ENTRIES SUPPLIED:
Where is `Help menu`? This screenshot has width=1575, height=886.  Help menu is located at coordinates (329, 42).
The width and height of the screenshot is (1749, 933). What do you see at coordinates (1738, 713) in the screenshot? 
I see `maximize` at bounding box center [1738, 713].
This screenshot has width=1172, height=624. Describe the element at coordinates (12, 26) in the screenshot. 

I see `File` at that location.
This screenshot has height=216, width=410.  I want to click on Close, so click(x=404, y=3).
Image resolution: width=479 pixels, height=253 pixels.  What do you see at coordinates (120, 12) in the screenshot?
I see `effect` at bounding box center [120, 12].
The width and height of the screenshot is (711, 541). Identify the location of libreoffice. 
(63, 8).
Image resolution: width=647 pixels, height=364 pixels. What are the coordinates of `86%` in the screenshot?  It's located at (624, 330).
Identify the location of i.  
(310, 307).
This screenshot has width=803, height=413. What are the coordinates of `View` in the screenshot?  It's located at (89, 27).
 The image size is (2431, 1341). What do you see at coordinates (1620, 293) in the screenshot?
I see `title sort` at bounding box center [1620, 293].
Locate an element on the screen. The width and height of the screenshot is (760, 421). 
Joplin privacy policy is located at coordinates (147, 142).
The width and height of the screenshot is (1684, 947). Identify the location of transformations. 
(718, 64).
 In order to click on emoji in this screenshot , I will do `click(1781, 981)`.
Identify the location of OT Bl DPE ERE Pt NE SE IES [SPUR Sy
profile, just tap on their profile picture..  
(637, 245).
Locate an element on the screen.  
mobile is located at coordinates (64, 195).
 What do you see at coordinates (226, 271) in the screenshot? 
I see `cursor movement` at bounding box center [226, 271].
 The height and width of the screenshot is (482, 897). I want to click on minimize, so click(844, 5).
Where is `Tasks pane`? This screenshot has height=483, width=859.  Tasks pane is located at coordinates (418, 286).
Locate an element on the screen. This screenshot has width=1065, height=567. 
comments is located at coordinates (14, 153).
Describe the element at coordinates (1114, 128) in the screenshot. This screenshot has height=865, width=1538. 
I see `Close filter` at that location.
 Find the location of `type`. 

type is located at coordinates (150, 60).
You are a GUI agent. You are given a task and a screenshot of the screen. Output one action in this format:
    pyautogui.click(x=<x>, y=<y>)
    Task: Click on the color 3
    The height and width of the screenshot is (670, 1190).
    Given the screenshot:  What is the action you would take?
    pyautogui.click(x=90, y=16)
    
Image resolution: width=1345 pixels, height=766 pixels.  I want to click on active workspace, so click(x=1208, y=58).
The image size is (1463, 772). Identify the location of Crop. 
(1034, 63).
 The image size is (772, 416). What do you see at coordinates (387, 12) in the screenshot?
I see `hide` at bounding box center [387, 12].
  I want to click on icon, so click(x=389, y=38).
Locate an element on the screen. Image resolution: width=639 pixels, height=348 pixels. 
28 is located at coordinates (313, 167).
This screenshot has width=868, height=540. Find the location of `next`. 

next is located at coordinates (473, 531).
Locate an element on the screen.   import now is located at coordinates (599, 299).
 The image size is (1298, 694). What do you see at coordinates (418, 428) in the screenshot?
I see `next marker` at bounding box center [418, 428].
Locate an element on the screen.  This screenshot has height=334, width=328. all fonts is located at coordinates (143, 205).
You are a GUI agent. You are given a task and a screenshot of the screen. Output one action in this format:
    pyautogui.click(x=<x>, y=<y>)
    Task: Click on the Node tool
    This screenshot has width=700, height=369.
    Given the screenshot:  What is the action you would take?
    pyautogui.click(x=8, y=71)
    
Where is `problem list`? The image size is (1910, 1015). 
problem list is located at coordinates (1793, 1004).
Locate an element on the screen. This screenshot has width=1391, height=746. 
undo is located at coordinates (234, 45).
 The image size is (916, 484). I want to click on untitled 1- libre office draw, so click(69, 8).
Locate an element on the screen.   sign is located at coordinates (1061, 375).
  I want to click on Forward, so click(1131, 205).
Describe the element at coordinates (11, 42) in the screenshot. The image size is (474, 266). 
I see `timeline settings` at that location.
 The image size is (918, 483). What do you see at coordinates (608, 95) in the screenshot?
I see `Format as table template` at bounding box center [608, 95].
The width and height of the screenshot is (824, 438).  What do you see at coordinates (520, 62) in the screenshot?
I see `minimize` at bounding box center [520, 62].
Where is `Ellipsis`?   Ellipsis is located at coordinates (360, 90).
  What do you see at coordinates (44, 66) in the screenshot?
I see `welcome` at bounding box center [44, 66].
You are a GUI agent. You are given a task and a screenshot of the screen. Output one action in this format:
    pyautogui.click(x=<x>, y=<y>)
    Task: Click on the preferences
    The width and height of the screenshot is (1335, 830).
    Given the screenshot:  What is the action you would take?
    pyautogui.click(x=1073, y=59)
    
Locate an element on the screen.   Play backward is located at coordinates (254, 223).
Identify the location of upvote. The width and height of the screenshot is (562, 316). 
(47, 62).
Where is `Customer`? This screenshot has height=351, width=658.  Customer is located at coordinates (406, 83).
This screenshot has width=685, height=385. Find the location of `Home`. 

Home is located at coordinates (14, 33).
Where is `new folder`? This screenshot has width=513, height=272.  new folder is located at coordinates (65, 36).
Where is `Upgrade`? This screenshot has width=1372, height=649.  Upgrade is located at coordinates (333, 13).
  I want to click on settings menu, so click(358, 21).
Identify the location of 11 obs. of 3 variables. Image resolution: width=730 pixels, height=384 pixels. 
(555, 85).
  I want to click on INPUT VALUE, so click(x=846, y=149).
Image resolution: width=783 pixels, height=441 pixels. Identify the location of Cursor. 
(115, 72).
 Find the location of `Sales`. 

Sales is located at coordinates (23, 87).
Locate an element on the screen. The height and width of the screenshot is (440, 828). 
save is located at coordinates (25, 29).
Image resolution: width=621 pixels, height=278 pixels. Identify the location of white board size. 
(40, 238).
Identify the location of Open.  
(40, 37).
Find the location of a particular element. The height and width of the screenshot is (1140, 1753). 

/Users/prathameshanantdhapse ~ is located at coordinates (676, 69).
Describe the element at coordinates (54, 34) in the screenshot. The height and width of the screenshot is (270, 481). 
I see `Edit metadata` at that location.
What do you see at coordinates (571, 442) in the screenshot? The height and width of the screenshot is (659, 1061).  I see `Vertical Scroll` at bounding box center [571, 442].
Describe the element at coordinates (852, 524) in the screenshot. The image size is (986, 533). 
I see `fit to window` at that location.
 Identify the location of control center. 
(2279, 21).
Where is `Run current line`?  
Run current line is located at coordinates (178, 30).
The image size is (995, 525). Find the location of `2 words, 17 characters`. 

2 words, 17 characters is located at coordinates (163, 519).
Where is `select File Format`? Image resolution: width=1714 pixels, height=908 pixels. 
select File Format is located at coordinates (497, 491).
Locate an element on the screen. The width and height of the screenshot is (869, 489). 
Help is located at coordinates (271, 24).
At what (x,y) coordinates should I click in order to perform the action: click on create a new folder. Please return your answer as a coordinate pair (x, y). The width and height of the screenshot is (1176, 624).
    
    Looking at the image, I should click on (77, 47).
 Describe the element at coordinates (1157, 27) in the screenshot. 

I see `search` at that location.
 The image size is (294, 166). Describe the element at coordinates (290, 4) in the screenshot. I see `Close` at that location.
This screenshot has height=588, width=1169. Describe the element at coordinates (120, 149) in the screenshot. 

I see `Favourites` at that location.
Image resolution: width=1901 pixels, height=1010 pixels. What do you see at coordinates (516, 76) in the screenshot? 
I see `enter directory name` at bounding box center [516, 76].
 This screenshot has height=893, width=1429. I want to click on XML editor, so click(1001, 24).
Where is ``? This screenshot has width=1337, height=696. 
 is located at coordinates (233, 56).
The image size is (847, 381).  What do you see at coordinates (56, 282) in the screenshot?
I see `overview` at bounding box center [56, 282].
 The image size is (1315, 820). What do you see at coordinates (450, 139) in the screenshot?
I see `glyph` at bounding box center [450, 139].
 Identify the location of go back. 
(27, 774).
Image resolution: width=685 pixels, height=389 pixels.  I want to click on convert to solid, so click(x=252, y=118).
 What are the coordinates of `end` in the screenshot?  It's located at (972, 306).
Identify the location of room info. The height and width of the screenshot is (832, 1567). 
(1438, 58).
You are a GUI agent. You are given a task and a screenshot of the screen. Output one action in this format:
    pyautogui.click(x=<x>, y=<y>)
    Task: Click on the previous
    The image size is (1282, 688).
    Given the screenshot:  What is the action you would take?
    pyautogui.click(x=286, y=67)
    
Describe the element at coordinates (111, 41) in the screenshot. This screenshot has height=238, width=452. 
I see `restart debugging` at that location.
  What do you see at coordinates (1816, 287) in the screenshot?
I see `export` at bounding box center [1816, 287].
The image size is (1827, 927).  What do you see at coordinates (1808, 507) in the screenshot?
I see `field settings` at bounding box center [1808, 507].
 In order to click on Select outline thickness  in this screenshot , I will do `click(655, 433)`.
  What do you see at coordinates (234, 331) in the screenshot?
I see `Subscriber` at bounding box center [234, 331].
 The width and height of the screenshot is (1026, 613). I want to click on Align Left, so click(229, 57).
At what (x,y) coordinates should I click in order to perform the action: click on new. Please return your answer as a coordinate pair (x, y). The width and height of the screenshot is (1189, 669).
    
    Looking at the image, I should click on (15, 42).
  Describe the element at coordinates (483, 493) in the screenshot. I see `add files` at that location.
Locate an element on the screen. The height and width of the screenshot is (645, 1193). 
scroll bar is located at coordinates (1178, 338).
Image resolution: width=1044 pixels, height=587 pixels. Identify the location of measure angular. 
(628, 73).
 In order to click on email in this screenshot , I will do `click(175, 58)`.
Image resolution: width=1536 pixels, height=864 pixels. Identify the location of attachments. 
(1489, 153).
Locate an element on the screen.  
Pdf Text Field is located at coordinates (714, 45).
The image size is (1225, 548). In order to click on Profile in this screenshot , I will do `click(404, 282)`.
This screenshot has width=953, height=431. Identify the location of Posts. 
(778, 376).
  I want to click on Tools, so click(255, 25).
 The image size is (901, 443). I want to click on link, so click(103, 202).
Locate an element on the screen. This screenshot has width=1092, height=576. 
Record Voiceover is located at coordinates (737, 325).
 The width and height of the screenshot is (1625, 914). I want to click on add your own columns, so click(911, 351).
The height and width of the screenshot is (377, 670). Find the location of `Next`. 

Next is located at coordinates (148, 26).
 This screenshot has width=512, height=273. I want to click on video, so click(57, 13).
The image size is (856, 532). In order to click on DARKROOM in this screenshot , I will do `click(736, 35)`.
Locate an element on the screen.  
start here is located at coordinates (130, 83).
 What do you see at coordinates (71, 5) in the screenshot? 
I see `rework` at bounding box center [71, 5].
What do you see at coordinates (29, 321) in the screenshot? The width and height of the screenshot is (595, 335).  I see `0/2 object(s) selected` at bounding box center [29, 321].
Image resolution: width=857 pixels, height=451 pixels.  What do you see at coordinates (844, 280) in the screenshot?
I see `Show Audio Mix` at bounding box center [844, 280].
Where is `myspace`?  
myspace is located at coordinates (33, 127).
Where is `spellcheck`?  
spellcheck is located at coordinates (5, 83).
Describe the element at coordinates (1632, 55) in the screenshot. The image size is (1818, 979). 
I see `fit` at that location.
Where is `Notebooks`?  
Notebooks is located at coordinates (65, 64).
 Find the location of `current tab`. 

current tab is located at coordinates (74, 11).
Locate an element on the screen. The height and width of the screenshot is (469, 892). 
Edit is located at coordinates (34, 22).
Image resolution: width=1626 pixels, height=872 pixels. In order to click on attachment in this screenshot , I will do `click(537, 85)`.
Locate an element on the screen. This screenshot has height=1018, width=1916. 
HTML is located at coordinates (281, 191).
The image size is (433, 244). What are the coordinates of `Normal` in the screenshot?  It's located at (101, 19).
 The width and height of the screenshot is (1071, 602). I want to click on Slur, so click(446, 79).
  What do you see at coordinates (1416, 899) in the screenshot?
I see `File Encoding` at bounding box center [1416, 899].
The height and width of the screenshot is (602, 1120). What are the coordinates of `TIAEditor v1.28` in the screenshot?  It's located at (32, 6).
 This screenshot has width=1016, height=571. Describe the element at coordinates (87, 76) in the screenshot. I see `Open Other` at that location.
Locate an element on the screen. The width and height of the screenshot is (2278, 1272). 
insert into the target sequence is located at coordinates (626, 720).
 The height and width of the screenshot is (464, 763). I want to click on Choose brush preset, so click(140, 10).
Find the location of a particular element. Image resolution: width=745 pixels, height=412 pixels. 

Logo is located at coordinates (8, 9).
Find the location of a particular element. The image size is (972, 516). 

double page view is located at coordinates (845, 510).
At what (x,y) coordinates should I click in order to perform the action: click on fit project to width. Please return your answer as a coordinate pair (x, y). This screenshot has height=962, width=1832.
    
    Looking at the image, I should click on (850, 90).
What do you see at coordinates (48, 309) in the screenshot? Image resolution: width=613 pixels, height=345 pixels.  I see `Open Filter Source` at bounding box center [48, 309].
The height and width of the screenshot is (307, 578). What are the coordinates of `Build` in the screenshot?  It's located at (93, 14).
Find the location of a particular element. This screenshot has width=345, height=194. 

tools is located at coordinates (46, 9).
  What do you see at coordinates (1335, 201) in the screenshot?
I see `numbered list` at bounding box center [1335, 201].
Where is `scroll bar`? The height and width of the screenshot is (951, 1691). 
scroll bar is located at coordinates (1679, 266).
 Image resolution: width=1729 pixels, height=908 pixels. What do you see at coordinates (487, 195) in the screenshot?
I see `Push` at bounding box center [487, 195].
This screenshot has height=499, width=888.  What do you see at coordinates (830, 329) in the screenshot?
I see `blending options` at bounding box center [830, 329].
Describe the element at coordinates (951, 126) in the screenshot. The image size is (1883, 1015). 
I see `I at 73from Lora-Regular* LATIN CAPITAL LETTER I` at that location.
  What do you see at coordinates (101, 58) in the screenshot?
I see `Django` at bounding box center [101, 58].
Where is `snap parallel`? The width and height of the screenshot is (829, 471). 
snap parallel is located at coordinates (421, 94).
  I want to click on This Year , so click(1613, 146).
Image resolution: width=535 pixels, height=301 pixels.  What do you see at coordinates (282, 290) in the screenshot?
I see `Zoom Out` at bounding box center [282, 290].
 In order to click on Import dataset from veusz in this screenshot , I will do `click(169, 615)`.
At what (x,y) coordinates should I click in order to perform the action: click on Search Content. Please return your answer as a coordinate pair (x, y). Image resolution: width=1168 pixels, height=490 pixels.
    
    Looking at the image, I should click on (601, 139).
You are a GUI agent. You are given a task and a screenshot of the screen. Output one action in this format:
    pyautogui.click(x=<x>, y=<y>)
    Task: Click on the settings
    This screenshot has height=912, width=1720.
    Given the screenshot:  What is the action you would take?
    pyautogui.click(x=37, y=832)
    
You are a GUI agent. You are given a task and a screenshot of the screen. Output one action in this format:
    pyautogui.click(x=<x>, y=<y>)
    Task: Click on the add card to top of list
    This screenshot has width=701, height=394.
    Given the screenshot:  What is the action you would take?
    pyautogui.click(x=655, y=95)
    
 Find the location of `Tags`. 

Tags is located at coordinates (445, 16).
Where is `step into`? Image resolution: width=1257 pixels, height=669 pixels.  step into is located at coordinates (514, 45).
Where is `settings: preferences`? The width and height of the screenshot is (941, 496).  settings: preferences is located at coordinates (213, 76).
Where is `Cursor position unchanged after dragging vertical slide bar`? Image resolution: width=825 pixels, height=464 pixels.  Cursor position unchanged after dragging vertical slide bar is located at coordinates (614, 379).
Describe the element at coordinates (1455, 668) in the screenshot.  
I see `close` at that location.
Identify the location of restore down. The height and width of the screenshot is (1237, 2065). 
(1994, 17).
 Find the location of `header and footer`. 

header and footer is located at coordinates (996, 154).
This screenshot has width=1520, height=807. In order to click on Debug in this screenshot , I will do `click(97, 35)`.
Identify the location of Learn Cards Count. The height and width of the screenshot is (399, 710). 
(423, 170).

TASK OBJECTIVE: Report every line of the records above that contains the string "Home", copying each such line in full.

OUTPUT FOR THIS EXERCISE:
This screenshot has width=685, height=385. Find the location of `Home`. 
Home is located at coordinates (14, 33).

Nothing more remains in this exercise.